> _EXERCISE REQUIREMENTS_
Each record must be returned exactly, apart from the pictures, which stay out.

── RECORD SET ──

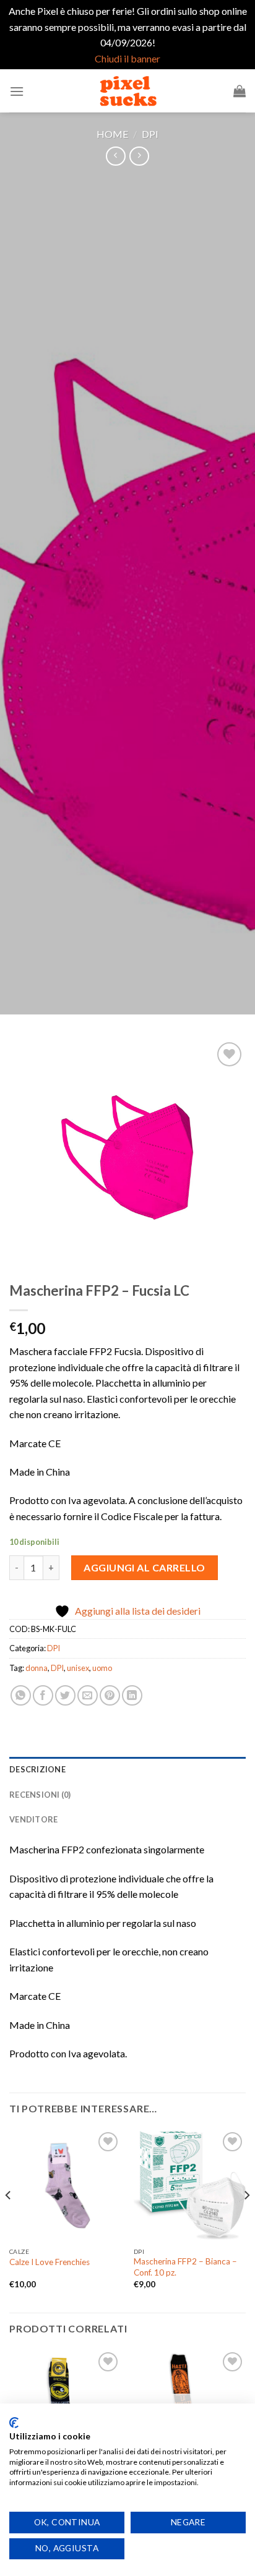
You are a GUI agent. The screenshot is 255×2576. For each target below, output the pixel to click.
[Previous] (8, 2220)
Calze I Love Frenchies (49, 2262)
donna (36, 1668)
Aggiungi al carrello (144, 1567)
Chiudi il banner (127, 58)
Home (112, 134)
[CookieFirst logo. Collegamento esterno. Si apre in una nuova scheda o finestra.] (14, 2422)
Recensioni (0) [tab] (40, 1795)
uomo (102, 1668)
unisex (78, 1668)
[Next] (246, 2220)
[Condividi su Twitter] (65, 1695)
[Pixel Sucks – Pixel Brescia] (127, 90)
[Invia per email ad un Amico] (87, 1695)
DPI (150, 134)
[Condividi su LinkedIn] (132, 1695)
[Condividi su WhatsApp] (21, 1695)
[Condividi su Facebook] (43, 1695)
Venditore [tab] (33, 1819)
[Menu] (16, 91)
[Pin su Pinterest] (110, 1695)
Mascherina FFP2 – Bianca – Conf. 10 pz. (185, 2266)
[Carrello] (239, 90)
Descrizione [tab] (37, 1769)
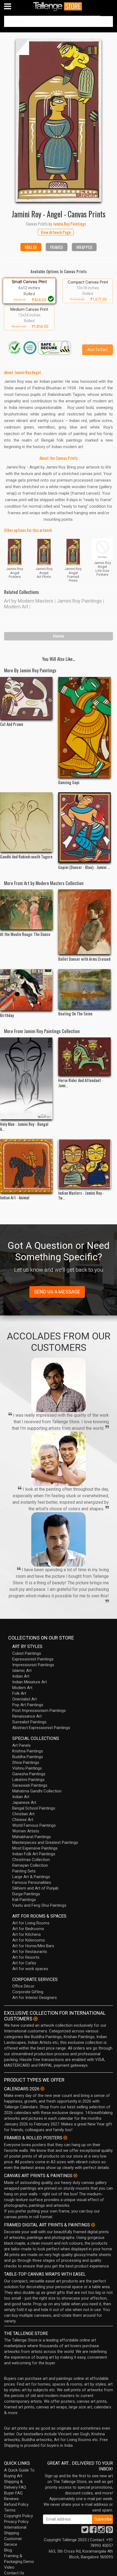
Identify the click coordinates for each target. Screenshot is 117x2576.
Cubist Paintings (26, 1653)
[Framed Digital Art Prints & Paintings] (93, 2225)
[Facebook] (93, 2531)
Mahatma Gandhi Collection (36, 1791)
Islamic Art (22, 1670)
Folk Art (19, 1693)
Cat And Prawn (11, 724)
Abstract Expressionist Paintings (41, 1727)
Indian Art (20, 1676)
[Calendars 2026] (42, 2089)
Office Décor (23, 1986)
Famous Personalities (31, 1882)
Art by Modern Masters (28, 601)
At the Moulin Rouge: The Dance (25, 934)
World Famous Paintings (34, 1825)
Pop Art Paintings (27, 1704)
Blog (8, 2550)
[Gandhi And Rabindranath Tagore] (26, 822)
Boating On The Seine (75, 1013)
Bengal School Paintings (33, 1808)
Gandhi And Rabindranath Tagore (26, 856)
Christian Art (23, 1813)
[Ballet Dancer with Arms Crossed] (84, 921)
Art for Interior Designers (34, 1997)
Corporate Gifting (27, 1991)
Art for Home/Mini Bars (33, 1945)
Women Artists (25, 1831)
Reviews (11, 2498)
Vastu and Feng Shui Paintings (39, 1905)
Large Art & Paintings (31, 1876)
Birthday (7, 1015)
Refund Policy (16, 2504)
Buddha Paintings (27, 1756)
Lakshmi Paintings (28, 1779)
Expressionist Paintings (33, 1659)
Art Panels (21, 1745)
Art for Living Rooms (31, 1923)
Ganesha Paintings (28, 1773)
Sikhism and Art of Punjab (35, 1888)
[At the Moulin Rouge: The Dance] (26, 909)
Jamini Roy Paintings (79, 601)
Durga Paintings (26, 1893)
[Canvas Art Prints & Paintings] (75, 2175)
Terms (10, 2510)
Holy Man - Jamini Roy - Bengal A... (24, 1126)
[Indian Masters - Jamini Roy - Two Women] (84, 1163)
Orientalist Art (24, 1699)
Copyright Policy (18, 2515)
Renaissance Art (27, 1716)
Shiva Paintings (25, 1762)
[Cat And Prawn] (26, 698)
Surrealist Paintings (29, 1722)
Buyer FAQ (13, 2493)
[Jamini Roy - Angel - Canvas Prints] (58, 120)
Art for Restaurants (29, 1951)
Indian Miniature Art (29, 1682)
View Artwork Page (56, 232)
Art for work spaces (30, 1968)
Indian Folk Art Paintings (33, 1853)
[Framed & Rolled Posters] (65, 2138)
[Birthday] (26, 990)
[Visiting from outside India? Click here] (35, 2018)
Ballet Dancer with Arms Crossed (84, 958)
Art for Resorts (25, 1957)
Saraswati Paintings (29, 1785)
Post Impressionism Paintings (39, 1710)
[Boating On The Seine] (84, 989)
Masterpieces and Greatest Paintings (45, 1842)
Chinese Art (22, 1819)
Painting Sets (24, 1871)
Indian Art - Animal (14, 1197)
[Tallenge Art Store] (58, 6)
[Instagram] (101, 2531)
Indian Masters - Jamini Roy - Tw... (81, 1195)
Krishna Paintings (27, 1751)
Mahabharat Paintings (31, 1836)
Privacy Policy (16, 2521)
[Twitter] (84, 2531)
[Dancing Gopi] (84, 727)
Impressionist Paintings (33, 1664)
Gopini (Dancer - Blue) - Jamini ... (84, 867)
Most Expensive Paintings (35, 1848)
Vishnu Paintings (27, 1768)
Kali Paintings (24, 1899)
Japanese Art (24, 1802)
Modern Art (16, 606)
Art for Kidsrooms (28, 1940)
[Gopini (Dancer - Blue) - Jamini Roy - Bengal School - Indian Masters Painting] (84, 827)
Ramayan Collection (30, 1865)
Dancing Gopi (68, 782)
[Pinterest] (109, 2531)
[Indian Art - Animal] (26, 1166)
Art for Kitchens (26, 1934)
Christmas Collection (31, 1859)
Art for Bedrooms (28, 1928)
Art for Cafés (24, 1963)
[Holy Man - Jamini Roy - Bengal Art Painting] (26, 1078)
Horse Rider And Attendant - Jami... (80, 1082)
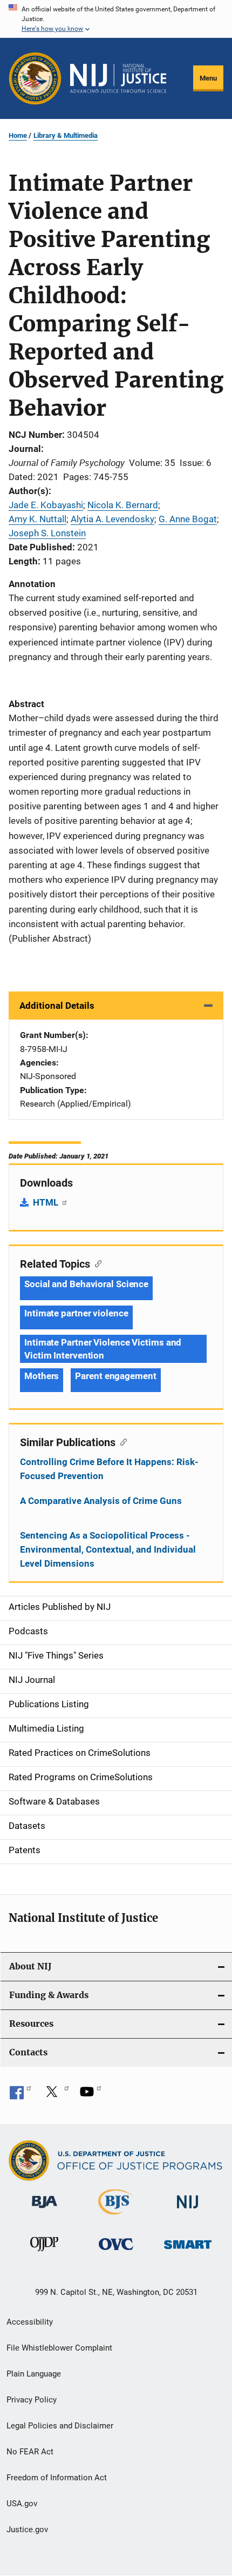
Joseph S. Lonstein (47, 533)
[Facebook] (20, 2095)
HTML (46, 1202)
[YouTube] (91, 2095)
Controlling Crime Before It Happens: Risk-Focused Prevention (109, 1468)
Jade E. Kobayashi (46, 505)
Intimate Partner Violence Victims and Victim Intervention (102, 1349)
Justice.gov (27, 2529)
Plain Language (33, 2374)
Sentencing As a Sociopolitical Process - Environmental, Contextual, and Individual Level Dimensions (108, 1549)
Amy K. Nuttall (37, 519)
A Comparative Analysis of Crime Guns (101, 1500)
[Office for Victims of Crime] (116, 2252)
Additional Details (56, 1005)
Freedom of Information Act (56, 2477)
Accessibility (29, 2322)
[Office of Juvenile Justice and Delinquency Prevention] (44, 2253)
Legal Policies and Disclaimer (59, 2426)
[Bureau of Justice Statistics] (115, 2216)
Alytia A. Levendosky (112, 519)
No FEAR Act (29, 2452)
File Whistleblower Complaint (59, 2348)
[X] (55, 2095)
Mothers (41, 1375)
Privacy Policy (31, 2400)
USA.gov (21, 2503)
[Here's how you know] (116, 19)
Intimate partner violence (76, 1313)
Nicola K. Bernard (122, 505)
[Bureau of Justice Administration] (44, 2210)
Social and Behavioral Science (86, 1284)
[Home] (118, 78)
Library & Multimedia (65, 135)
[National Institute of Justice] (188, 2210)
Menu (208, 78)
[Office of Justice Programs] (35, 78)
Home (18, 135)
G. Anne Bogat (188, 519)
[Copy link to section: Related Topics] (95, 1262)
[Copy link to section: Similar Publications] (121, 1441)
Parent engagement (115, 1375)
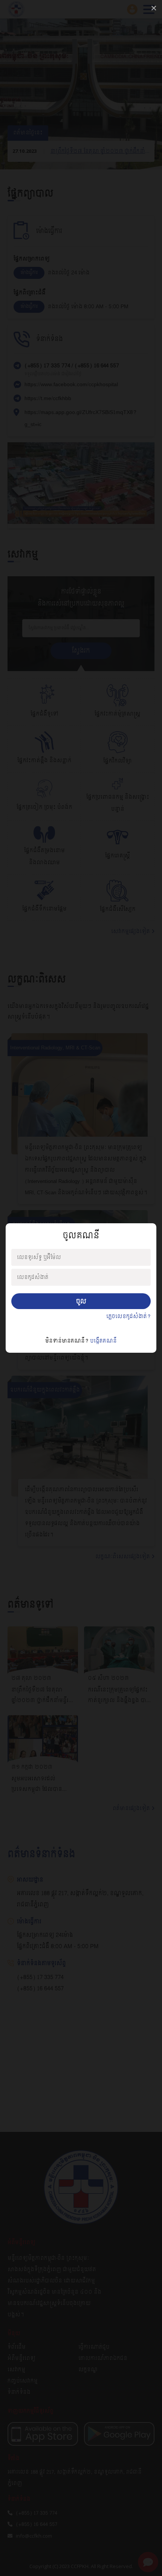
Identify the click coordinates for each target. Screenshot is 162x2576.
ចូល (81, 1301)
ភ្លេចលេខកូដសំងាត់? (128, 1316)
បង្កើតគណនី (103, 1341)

───

> _EXERCISE RESULT_
You are a GUI agent. The screenshot is 255×2576. For each target below, output the pixel to click.
[Previous] (8, 2220)
Calze I Love Frenchies (49, 2262)
donna (36, 1668)
Aggiungi al carrello (144, 1567)
Chiudi il banner (127, 58)
Home (112, 134)
[CookieFirst logo. Collegamento esterno. Si apre in una nuova scheda o finestra.] (14, 2422)
Recensioni (0) [tab] (40, 1795)
uomo (102, 1668)
unisex (78, 1668)
[Next] (246, 2220)
[Condividi su Twitter] (65, 1695)
[Pixel Sucks – Pixel Brescia] (127, 90)
[Invia per email ad un Amico] (87, 1695)
DPI (150, 134)
[Condividi su LinkedIn] (132, 1695)
[Condividi su WhatsApp] (21, 1695)
[Condividi su Facebook] (43, 1695)
Venditore [tab] (33, 1819)
[Menu] (16, 91)
[Pin su Pinterest] (110, 1695)
Mascherina FFP2 – Bianca – Conf. 10 pz. (185, 2266)
[Carrello] (239, 90)
Descrizione [tab] (37, 1769)
Identify the click coordinates for each target. Screenshot is 117x2576.
Cubist Paintings (26, 1653)
[Framed Digital Art Prints & Paintings] (93, 2225)
[Facebook] (93, 2531)
Mahatma Gandhi Collection (36, 1791)
Islamic Art (22, 1670)
Folk Art (19, 1693)
Cat And Prawn (11, 724)
Abstract Expressionist Paintings (41, 1727)
Indian Art (20, 1676)
[Calendars 2026] (42, 2089)
Office Décor (23, 1986)
Famous Personalities (31, 1882)
Art by Modern Masters (28, 601)
At the Moulin Rouge: The Dance (25, 934)
World Famous Paintings (34, 1825)
Pop Art Paintings (27, 1704)
Blog (8, 2550)
[Gandhi And Rabindranath Tagore] (26, 822)
Boating On The Seine (75, 1013)
Bengal School Paintings (33, 1808)
Gandhi And Rabindranath Tagore (26, 856)
Christian Art (23, 1813)
[Ballet Dancer with Arms Crossed] (84, 921)
Art for Interior Designers (34, 1997)
Corporate Gifting (27, 1991)
Art for Home/Mini Bars (33, 1945)
Women Artists (25, 1831)
Reviews (11, 2498)
Vastu and Feng Shui Paintings (39, 1905)
Large Art & Paintings (31, 1876)
Birthday (7, 1015)
Refund Policy (16, 2504)
Buddha Paintings (27, 1756)
Lakshmi Paintings (28, 1779)
Expressionist Paintings (33, 1659)
Art Panels (21, 1745)
Art for Living Rooms (31, 1923)
Ganesha Paintings (28, 1773)
Sikhism and Art of Punjab (35, 1888)
[At the Moulin Rouge: The Dance] (26, 909)
Jamini Roy Paintings (79, 601)
Durga Paintings (26, 1893)
[Canvas Art Prints & Paintings] (75, 2175)
Terms (10, 2510)
Holy Man - Jamini Roy - Bengal A... (24, 1126)
[Indian Masters - Jamini Roy - Two Women] (84, 1163)
Orientalist Art (24, 1699)
Copyright Policy (18, 2515)
Renaissance Art (27, 1716)
Shiva Paintings (25, 1762)
[Cat And Prawn] (26, 698)
Surrealist Paintings (29, 1722)
Buyer FAQ (13, 2493)
[Jamini Roy - Angel - Canvas Prints] (58, 120)
Art for Restaurants (29, 1951)
Indian Miniature Art (29, 1682)
View Artwork Page (56, 232)
Art for work spaces (30, 1968)
Indian Folk Art Paintings (33, 1853)
[Framed & Rolled Posters] (65, 2138)
[Birthday] (26, 990)
[Visiting from outside India? Click here] (35, 2018)
Ballet Dancer with Arms Crossed (84, 958)
Art for Resorts (25, 1957)
Saraswati Paintings (29, 1785)
Post Impressionism Paintings (39, 1710)
[Boating On The Seine] (84, 989)
Masterpieces and Greatest Paintings (45, 1842)
Chinese Art (22, 1819)
Painting Sets (24, 1871)
Indian Art - Animal (14, 1197)
[Tallenge Art Store] (58, 6)
[Instagram] (101, 2531)
Indian Masters - Jamini Roy - Tw... (81, 1195)
Krishna Paintings (27, 1751)
Mahabharat Paintings (31, 1836)
Privacy Policy (16, 2521)
[Twitter] (84, 2531)
[Dancing Gopi] (84, 727)
Impressionist Paintings (33, 1664)
Gopini (Dancer - Blue) - Jamini ... (84, 867)
Most Expensive Paintings (35, 1848)
Vishnu Paintings (27, 1768)
Kali Paintings (24, 1899)
Japanese Art (24, 1802)
Modern Art (16, 606)
Art for Kidsrooms (28, 1940)
[Gopini (Dancer - Blue) - Jamini Roy - Bengal School - Indian Masters Painting] (84, 827)
Ramayan Collection (30, 1865)
Dancing Gopi (68, 782)
[Pinterest] (109, 2531)
[Indian Art - Animal] (26, 1166)
Art for Kitchens (26, 1934)
Christmas Collection (31, 1859)
Art for Bedrooms (28, 1928)
Art for Cafés (24, 1963)
[Holy Man - Jamini Roy - Bengal Art Painting] (26, 1078)
Horse Rider And Attendant - Jami... (80, 1082)
Joseph S. Lonstein (47, 533)
[Facebook] (20, 2095)
HTML (46, 1202)
[YouTube] (91, 2095)
Controlling Crime Before It Happens: Risk-Focused Prevention (109, 1468)
Jade E. Kobayashi (46, 505)
Intimate Partner Violence Victims and Victim Intervention (102, 1349)
Justice.gov (27, 2529)
Plain Language (33, 2374)
Sentencing As a Sociopolitical Process - Environmental, Contextual, and Individual Level Dimensions (108, 1549)
Amy K. Nuttall (37, 519)
A Comparative Analysis of Crime Guns (101, 1500)
[Office for Victims of Crime] (116, 2252)
Additional Details (56, 1005)
Freedom of Information Act (56, 2477)
Accessibility (29, 2322)
[Office of Juvenile Justice and Delinquency Prevention] (44, 2253)
Legal Policies and Disclaimer (59, 2426)
[Bureau of Justice Statistics] (115, 2216)
Alytia A. Levendosky (112, 519)
No FEAR Act (29, 2452)
File Whistleblower Complaint (59, 2348)
[X] (55, 2095)
Mothers (41, 1375)
Privacy Policy (31, 2400)
USA.gov (21, 2503)
[Here's how you know] (116, 19)
Intimate partner violence (76, 1313)
Nicola K. Bernard (122, 505)
[Bureau of Justice Administration] (44, 2210)
Social and Behavioral Science (86, 1284)
[Home] (118, 78)
Library & Multimedia (65, 135)
[National Institute of Justice] (188, 2210)
Menu (208, 78)
[Office of Justice Programs] (35, 78)
Home (18, 135)
G. Anne Bogat (188, 519)
[Copy link to section: Related Topics] (95, 1262)
[Copy link to section: Similar Publications] (121, 1441)
Parent engagement (115, 1375)
Identify the click coordinates for each target. Screenshot is 162x2576.
ចូល (81, 1301)
ភ្លេចលេខកូដសំងាត់? (128, 1316)
បង្កើតគណនី (103, 1341)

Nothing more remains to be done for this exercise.